§ Work request: Output nothing except the lines from the one containing "Task: Click the Chrome icon in the taskbar" through the final line of the data, both included, typed exactly, minus the pictures.

Extracted data entries:
+--
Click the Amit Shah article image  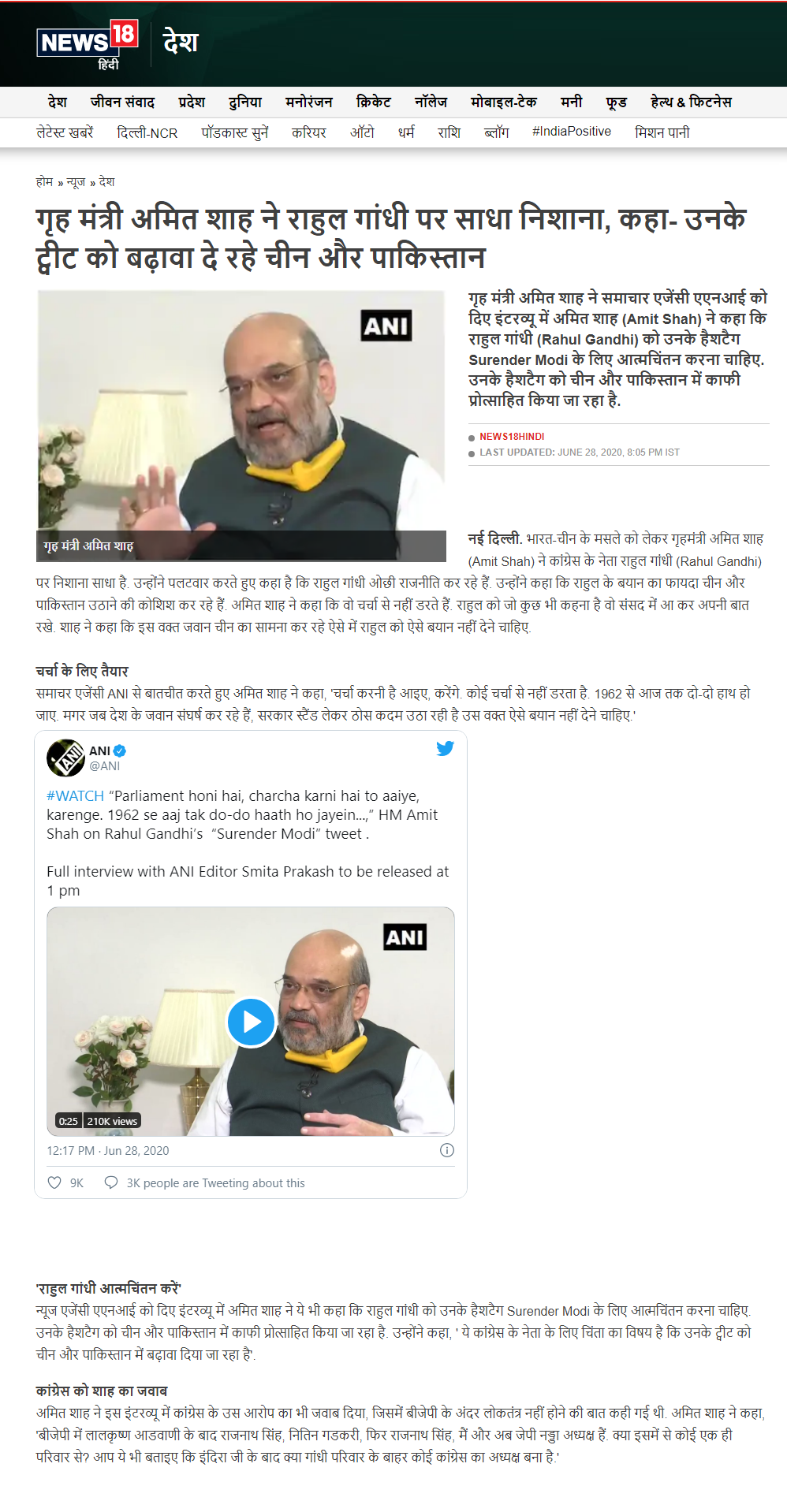pyautogui.click(x=241, y=426)
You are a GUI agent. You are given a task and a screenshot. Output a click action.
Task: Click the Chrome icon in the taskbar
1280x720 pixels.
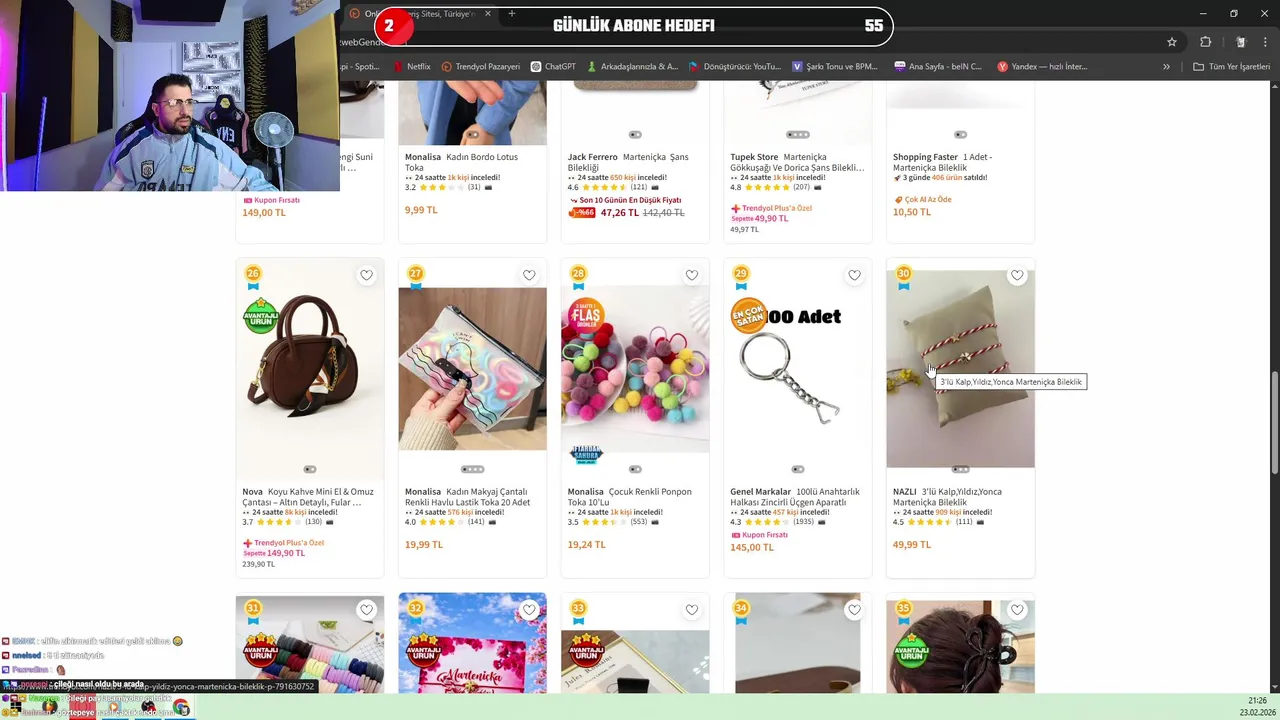(181, 708)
+--
§ Written response:
Task: Click the Chrome icon in the taskbar
1280x720 pixels.
(181, 708)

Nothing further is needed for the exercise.